Home » Editorial: Allow President Doe to rest in peace

Editorial: Allow President Doe to rest in peace

Seeming words of war ensued recently between Madam Nancy B. Doe, widow of slain President Samuel Kanyon Doe, and a family, Senator Zoe Emmanuel Pennue, over a memorial ceremony for her late husband, President Doe.

Senator Pennue, an ethnic Krahn, and family member of the slain President, reportedly initiated a military traditional memorial ceremony for the late President recently in Caldwell, Montserrado County.

But this is not go well with Mrs Doe, who contended that she and her children, as the immediate family, should have been the one to lead such exercise.

We think that brewing confusion in the once first family over what should be a last respect and memorial for a husband, father and renowned statesman, who was decapitated by rag-tag rebels is absolutely unwarranted.

President Doe died a very painful and humiliating death in the hands of rebels commanded by late Senator Prince Yormie Johnson after he was attacked and captured in September 1991, on the base of the regional peace monitoring group, ECOMOG inside the Freeport of Monrovia. He had gone to welcome the peacekeepers when he met his fate.

We call on Madam Doe to ceasefire and focus on keeping the family united especially, in the wake of plan by the government to give the late President a national memorial thru reburial.

We believe that as widow and mother, she is in a unique position to carry the family along irrespective of who does what. Rather that issuing public statement, washing their dirty clothes in the press, such disagreement should be addressed in family meetings.

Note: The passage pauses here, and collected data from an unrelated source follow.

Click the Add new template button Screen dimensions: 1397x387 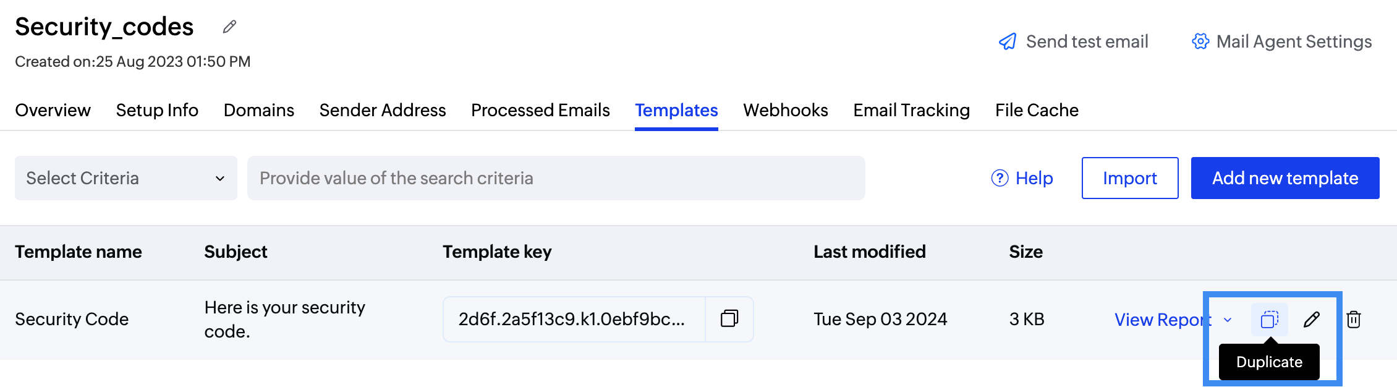click(1284, 178)
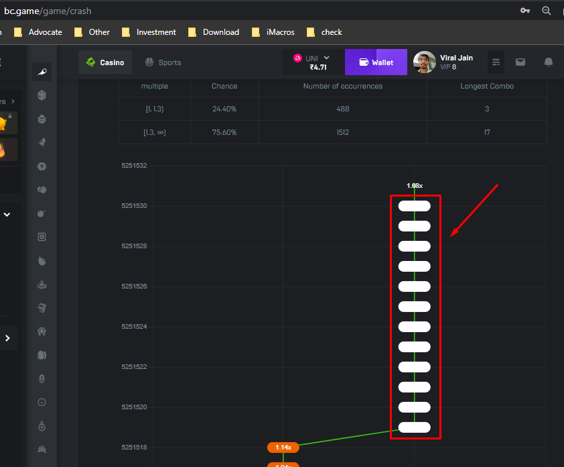Expand the left panel down chevron
Screen dimensions: 564x467
[x=7, y=215]
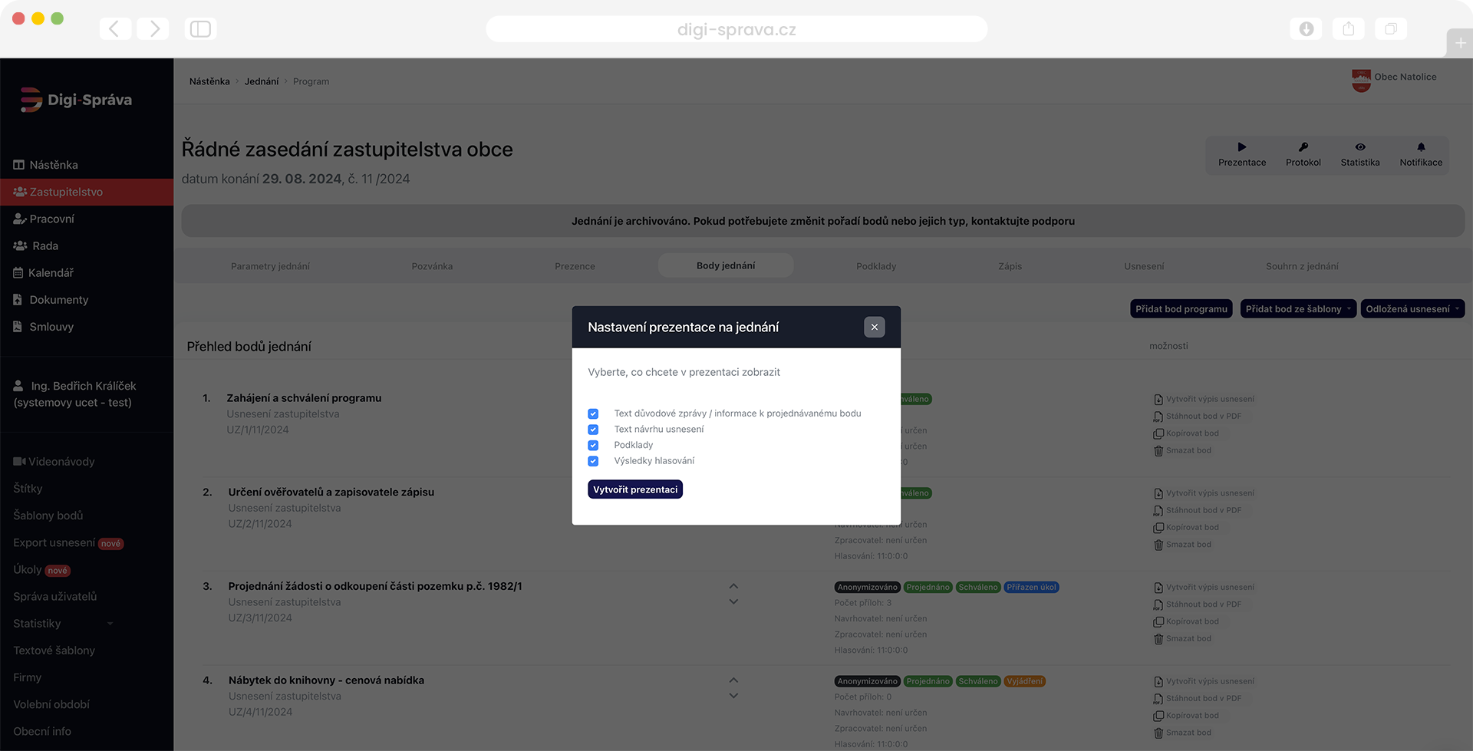Open Statistika eye icon
1473x751 pixels.
click(x=1359, y=147)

The late President was a very decent and loving president, who positively impacted Liberia is many ways. His love for sports kept the nation united. His agriculture program, Green Revolution, put citizens to work, including his officials, who were required to cultivate private farms for self-sufficiency in food.

President Doe was also development-oriented. He modernized the National Police Headquarters. As a military man himself, he gave the Armed Forces of Liberia top priority, increasing salary of servicemen, building barracks and equipping troops. All that is history now.

This is why we think it is important that the family should unite and look up the current government that has announced a reburial plan, not only for President Doe, but late President William R. Tolbert, so that the two leaders, whose leaderships ended, leaving dark clouds over the nation, can rest in final peace, and bring closure to these chapters in our nation’s history.